Laura leaned back in her chair thoughtfully.
"Most people that own a horse like Tessa and are amateur owners, put their horse in training. If this horse was in training, she'd be a different horse."
I could feel myself starting to get tense. I can't afford full time training. I felt guilty for not being able to. Maybe this was another sign I had the wrong horse. Laura continued, "If this horse was in full time training, she'd get ridden five to six days a week. You'd ride her your usual two times a week and then she'd be getting four more rides from me. How often do you come out?"
"I try to come out three times a week, but sometimes it's only two or one day. And some weeks it's zero."
Laura nodded "Right. So let's just put this in perspective, shall we? You ride one to two days a week on average. And though you've been doing that for a year and a half, it doesn't really add up to a year and a half of solid training or riding. It's more like a few months if you actually look at days, right. So, if you think about what this horse would be like with you just riding for a few months, how do you feel about where you're at?"
A few months? "I feel pretty good about it.
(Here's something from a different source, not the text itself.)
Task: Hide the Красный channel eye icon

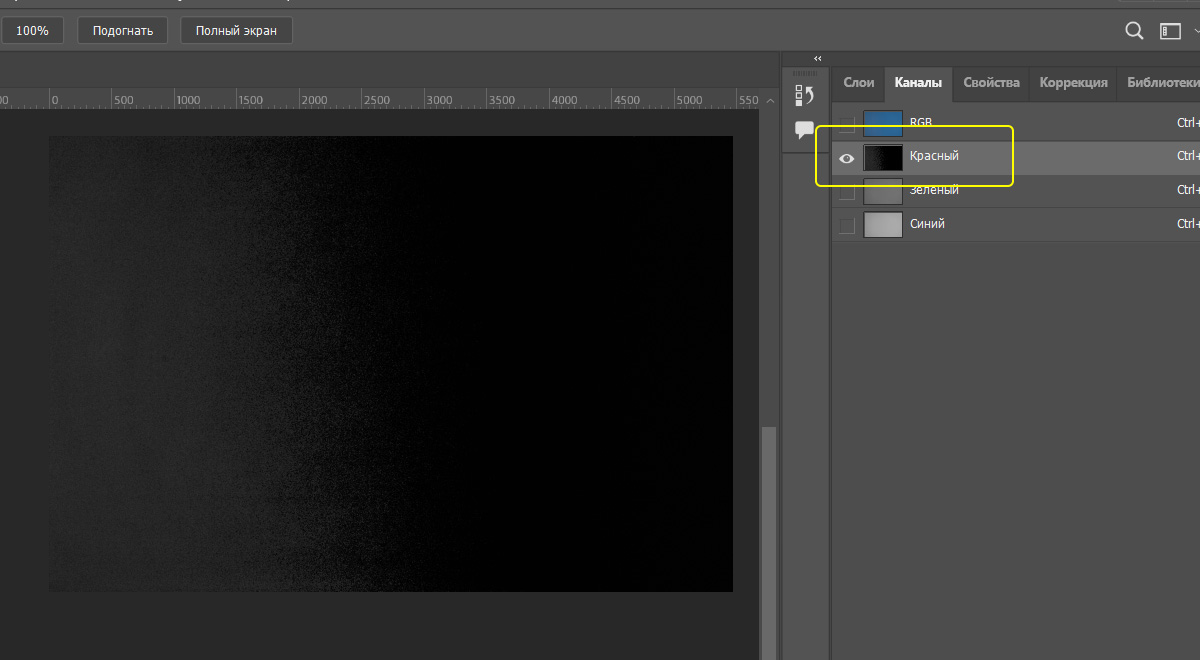Action: click(x=847, y=158)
We've ridden outside a few times, we've ridden all the way around the arena a few times. We're doing pretty good for just a few months."
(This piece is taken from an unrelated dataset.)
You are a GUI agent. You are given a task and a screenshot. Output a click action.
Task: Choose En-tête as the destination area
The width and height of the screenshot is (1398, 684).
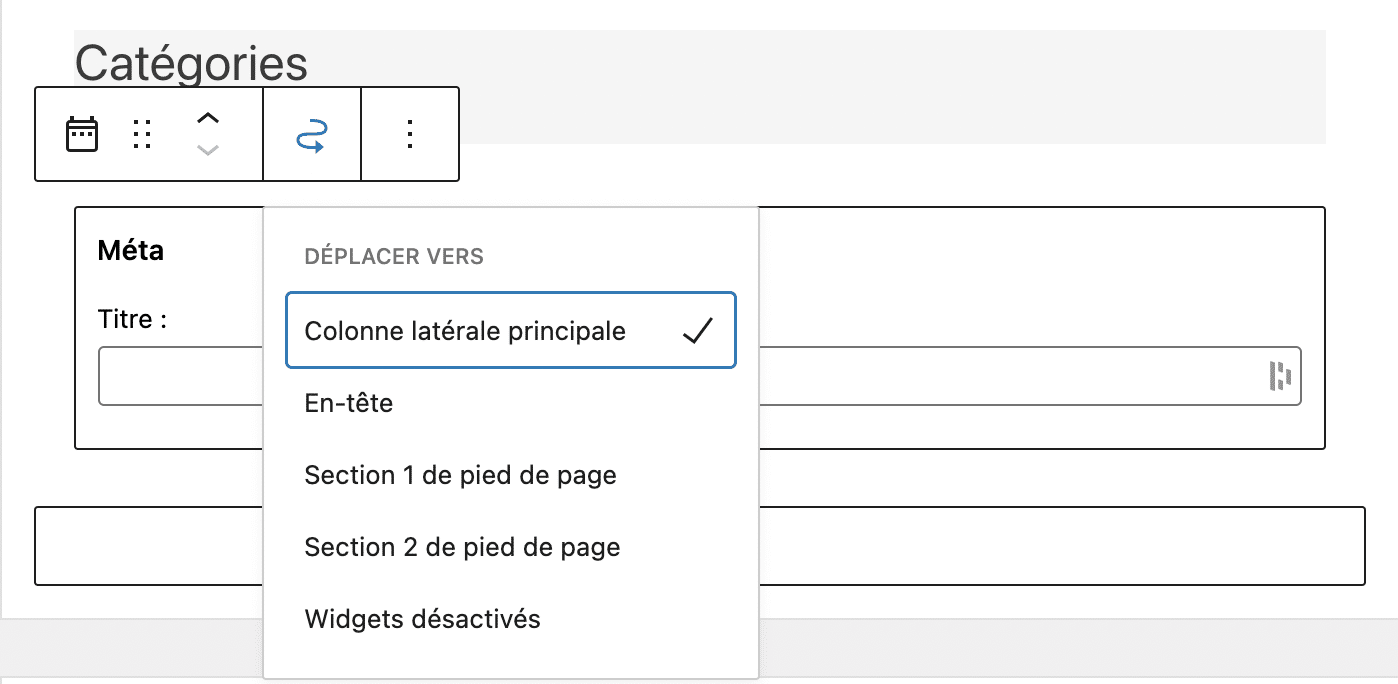click(x=349, y=403)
"Exactly." Laura sat back, satisfied.
"But...but...she still won't go in the corner!"
"Okay, so let's look at that. You could make a 'thing' out of that if you want. You could put all your energy and focus on riding her in that corner."
Um, yes. That's what I've been doing. Measuring our success by that corner.
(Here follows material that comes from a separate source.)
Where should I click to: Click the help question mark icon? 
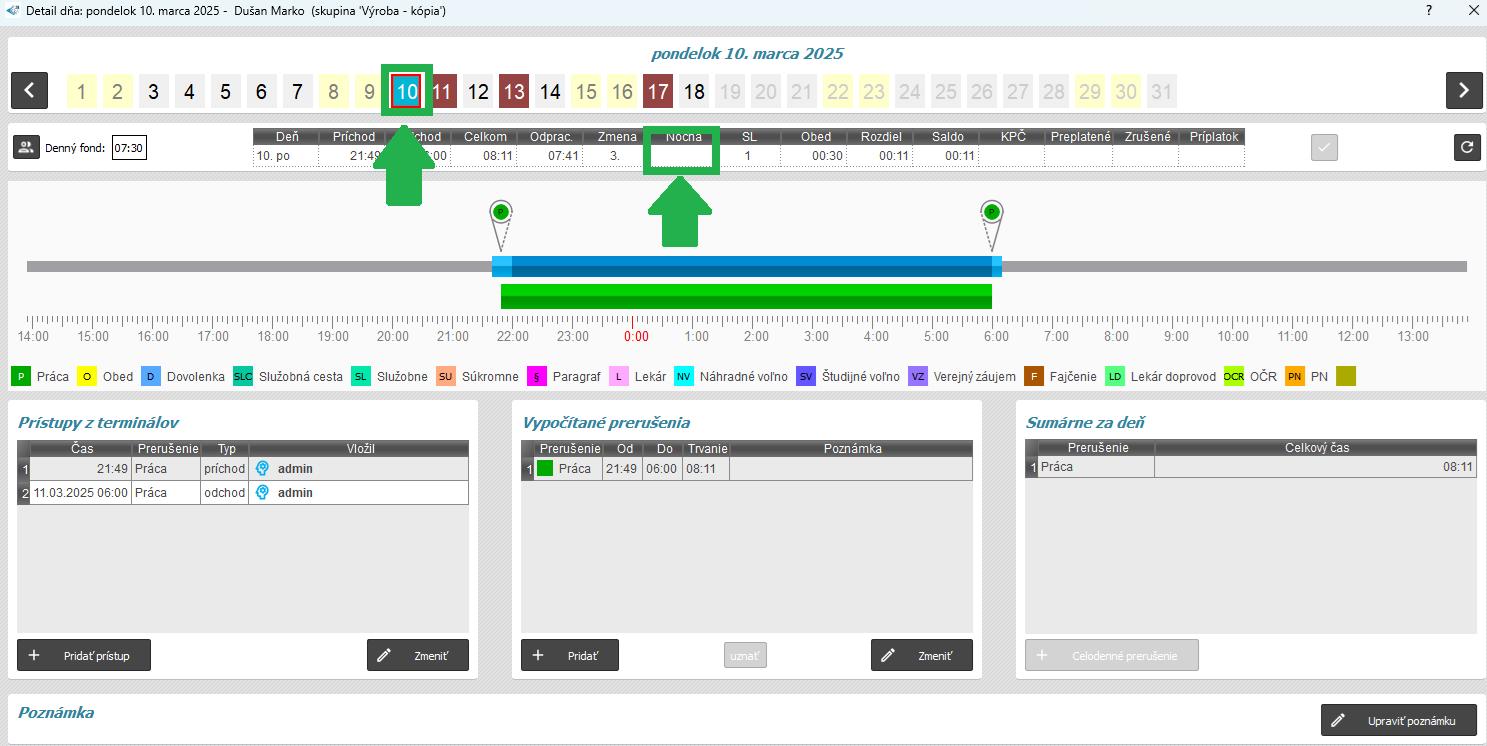(1428, 10)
"So, you decide that it's about the corner. And Tessa, having been un-trained when she got here to think that corner was scary (poor training moment from previous trainer who punished the pony when she was genuinely nervous) would continue to not want to go into that corner. And maybe you'd work through it. Or maybe you'd get more frustrated and tense and Tessa would feel that and would be even less inclined to go through that corner. And all your rides might focus on that corner and before you know it, your horse is 15 and still hates that corner. And so you do. And every ride, all the two of you can think about is that corner. Or....you let go of that corner. You have a really good ride at the other end of the arena and you don't worry about the corner. And one day you might find yourself closer to the corner...or you might not. But that corner doesn't dictate Tessa's behavior in the world. If you go to ride a dressage test, their arena isn't going to have that corner. If you go to a show up the street, their arena won't have that corner. See, you've made that corner into something and the only arena with that corner is right here. So, why not come out and have a great ride that just doesn't involve that corner?"
I laughed. Of course it was that easy.
A dear friend of mine who was very wise once told me that expectations are the root of all suffering. Last night Laura echoed this sentiment.
"You've got to let go of your expectations about where you should be at and what you should be doing."
I let that sink in for a moment. And then she sent us off to jump a cross rail. And another and another and another. And at the end, we jumped an entire course and we were sweaty and happy and Tessa was cantering happily away on the correct lead.
I'm going to focus on the things that Tessa and I do well together and try to set us up for success. Because if I can let go of the idea of 'the perfect horse' than she is the horse I have. And the more we work together, the better we will get.